Khusus pengembangan gas bumi dalam negeri, Hadi menilai, pemerintah memiliki pekerjaan rumah yang cukup berat karena belum terbangunnya infrastruktur energi, seperti pipanisasi gas, yang sejatinya dibutuhkan industri. ”Untuk menumbuhkan demand, koneksikan antara barat dan timur, kemudian bangun kawasan-kawasan industri dengan pipa transmisi dan distribusi,” katanya.
Adapun transmisi gas Cirebon-Semarang, yang 17 tahun mangkrak, akhirnya kini teraliri gas dari Semarang ke Kawasan Industri Kendal, sebagai bagian dari tahap I (Semarang-Batang). Pembangunan dengan APBN itu akan berlanjut ke tahap II, yakni Batang-Cirebon. Selain itu, pemerintah juga akan membangun pipa gas Sei Mangkei (Sumatera Utara)-Dumai (Riau).
Kepala Divisi Program dan Komunikasi SKK Migas Hudi D Suryodipuro menuturkan, saat ini penemuan gas jumbo di South Andaman masih tahap awal eksplorasi. Mubadala Energy tengah melakukan serangkaian tes, antara lain core analysis, fluid analysis, dan post-drill analysis. Setelah itu, baru akan disusun Penentuan Status Eksplorasi (PSE) sebagai dasar POD, sesuai hasil kajian teknis, ekonomis, skenario pengembangan, dan komersialisasi.
Sementara itu, terkait dengan pengembangan infrastruktur, termasuk pembangunan kilang LNG baru, akan terjawab setelah POD selesai. ”Secara umum, betul penemuan gas ini akan butuh infrastruktur agar bisa dikomersialkan,” kata Hudi melalui siaran pers, Senin (8/1/2024).
Hudi mengemukakan, SKK Migas akan fokus memvalidasi potensi giant discovery di Blok Andaman guna mengonfirmasi besar cadangan gas dan kondensat di wilayah kerja tersebut sehingga tak memunculkan spekulasi di masyarakat.

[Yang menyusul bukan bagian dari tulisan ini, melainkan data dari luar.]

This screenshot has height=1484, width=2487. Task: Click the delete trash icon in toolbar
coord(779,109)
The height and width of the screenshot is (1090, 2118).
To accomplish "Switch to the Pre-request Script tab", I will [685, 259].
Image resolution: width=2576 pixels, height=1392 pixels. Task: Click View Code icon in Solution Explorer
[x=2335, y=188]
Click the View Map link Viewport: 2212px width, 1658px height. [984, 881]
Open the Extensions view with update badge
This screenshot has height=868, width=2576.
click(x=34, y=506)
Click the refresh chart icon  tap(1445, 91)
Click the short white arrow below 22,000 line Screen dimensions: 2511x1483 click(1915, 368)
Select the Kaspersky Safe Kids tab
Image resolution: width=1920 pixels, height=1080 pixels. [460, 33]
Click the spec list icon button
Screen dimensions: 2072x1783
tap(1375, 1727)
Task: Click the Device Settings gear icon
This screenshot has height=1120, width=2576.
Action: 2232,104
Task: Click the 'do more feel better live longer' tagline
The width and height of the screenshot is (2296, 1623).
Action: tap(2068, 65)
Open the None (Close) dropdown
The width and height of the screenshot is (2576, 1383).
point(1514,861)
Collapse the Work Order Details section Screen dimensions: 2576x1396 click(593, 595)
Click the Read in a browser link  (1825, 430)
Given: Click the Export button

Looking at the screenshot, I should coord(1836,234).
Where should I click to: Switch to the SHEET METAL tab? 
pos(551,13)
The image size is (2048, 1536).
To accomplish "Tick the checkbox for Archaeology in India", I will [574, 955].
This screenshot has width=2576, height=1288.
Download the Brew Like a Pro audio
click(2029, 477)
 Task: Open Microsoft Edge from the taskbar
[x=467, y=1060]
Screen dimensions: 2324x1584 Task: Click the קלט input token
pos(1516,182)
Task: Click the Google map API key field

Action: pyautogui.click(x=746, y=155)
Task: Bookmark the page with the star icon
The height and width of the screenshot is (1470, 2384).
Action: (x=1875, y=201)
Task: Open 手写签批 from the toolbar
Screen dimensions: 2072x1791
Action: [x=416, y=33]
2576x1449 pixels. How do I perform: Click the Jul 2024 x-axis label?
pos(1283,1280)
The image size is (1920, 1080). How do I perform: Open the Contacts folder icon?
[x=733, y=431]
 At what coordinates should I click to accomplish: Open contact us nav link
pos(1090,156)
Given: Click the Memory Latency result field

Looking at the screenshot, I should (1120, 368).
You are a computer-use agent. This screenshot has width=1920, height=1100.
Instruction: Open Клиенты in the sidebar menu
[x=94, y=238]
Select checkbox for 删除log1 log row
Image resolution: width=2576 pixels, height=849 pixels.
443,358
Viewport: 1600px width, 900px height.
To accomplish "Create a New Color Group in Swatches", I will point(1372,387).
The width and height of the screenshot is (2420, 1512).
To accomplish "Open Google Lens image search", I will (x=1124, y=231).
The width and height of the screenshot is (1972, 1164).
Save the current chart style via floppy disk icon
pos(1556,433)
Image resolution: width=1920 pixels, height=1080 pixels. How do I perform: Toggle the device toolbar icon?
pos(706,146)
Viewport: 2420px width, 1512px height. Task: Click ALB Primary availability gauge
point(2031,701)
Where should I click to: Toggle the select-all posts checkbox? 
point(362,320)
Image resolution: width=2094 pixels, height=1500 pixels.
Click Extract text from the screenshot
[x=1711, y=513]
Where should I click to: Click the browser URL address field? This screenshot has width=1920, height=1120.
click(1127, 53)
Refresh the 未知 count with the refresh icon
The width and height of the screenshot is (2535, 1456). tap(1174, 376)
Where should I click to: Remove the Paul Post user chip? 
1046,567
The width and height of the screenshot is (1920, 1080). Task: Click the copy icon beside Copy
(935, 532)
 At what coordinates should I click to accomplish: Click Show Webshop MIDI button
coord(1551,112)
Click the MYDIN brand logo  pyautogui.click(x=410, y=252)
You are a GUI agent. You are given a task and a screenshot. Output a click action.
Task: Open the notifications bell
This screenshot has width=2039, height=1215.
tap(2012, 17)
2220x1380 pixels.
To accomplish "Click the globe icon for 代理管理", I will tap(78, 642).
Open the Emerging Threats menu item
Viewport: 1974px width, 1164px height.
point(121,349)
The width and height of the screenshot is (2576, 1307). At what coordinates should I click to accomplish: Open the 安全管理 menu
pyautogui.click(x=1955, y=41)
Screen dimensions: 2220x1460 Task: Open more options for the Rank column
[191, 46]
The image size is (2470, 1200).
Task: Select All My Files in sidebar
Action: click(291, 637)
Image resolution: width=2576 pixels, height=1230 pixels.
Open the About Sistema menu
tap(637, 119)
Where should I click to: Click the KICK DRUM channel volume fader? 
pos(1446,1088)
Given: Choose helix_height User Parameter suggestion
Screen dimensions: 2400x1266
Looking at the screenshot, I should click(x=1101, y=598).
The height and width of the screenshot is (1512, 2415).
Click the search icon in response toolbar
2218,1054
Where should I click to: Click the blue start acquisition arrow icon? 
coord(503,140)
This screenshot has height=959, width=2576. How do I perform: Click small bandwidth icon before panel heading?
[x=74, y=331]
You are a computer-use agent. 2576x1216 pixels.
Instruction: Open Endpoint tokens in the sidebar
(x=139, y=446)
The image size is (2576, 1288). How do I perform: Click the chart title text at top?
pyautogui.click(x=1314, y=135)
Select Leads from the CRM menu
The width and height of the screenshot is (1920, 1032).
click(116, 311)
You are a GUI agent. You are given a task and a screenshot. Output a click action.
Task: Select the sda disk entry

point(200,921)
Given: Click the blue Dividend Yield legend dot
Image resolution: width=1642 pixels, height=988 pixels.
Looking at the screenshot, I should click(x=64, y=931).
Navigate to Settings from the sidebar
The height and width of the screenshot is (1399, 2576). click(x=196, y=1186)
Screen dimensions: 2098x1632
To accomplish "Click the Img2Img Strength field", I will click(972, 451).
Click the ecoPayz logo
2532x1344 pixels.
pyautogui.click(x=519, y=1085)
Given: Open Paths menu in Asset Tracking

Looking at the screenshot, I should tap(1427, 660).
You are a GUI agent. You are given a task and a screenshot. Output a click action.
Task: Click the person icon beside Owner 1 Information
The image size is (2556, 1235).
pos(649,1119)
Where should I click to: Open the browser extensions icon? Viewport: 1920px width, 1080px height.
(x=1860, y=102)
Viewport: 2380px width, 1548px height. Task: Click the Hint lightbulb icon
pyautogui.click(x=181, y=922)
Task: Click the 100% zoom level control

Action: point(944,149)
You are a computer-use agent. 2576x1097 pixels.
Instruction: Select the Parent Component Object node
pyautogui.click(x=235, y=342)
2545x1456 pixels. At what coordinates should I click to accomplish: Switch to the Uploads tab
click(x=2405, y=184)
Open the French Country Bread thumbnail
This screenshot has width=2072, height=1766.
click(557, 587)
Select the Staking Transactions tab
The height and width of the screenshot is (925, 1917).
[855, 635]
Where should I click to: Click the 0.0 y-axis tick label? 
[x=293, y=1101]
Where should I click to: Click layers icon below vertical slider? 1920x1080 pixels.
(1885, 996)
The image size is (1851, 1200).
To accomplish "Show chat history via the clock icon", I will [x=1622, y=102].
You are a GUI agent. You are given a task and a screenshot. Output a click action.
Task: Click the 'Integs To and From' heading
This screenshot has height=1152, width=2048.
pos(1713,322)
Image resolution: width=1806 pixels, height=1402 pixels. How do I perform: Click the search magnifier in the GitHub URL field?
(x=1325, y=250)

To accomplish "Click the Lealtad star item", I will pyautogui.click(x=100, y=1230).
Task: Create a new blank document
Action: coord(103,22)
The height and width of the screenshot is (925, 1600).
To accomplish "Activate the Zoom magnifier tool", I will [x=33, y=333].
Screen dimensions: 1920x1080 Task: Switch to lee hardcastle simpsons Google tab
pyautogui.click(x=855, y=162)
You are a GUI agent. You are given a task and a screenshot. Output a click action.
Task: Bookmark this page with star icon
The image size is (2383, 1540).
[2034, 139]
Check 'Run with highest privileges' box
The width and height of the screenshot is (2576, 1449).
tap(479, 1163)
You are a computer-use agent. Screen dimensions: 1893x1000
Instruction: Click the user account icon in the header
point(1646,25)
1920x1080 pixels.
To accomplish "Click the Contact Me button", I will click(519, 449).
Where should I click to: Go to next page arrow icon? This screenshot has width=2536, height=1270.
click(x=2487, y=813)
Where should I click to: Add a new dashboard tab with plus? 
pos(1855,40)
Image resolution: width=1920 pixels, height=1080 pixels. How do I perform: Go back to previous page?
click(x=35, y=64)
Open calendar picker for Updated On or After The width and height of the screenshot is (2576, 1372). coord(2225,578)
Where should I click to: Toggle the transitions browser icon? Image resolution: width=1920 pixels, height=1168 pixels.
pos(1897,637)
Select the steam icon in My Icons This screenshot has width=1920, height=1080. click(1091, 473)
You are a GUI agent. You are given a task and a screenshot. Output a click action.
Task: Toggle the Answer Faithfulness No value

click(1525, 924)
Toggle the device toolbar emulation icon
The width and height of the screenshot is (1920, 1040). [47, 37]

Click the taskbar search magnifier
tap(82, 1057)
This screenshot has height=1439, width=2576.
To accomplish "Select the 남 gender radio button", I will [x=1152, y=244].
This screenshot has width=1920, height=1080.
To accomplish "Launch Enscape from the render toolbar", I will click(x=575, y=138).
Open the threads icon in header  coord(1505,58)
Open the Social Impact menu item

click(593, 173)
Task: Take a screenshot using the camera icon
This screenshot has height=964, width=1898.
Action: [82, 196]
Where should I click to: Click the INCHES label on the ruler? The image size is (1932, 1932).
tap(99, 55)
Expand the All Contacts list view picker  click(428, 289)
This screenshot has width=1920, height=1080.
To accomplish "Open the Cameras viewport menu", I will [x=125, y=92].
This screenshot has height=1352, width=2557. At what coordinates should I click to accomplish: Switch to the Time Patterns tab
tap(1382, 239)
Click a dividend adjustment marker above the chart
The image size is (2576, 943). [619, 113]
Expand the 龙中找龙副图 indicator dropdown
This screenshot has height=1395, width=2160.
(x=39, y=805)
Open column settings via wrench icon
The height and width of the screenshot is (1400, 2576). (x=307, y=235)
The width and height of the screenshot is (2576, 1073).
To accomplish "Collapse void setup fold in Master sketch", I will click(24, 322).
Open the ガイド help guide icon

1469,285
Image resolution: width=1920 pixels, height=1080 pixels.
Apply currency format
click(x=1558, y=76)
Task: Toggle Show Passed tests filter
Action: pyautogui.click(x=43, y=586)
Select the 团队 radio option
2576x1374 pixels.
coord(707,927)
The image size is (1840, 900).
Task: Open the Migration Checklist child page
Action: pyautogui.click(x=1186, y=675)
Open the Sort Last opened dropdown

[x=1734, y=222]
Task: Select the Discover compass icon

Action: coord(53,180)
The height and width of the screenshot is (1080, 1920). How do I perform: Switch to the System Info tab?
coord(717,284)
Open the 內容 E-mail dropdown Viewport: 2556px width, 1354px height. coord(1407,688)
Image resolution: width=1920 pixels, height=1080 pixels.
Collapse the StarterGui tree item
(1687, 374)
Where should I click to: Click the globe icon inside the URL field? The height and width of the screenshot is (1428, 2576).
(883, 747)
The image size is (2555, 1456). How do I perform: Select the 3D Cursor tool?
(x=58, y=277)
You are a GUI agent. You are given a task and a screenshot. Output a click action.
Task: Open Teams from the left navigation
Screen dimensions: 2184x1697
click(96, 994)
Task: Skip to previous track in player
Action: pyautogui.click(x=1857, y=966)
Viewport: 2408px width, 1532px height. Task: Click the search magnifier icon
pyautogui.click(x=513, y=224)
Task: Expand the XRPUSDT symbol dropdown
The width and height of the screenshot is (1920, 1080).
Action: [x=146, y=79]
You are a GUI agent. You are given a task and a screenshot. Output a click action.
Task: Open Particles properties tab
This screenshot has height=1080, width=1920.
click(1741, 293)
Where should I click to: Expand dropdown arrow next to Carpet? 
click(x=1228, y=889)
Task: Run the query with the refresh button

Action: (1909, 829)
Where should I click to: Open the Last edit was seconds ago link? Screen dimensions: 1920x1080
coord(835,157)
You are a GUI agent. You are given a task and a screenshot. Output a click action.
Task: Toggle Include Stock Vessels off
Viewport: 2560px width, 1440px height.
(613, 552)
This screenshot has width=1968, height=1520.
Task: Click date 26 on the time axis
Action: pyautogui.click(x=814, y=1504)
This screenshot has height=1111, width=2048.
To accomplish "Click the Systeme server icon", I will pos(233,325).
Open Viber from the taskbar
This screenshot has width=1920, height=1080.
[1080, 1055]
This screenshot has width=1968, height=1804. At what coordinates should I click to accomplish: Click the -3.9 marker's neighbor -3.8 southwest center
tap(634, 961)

Proses pembuktian dan validasi itu sangat dibutuhkan sebaga dasar pengambilan langkah-langkah untuk percepatan onstream (operasi).
Sebelumnya, CEO Mubadala Energy Mansoor Mohamed al-Hamed dalam keterangannya, Selasa (19/12/2023), menyebutkan, penemuan potensi sumber gas di South Andaman seiring strategi perluasan portofolio gas dalam mendukung transisi energi. ”Ini juga tonggak sejarah besar bagi ketahanan energi Indonesia dan Asia Tenggara,” katanya.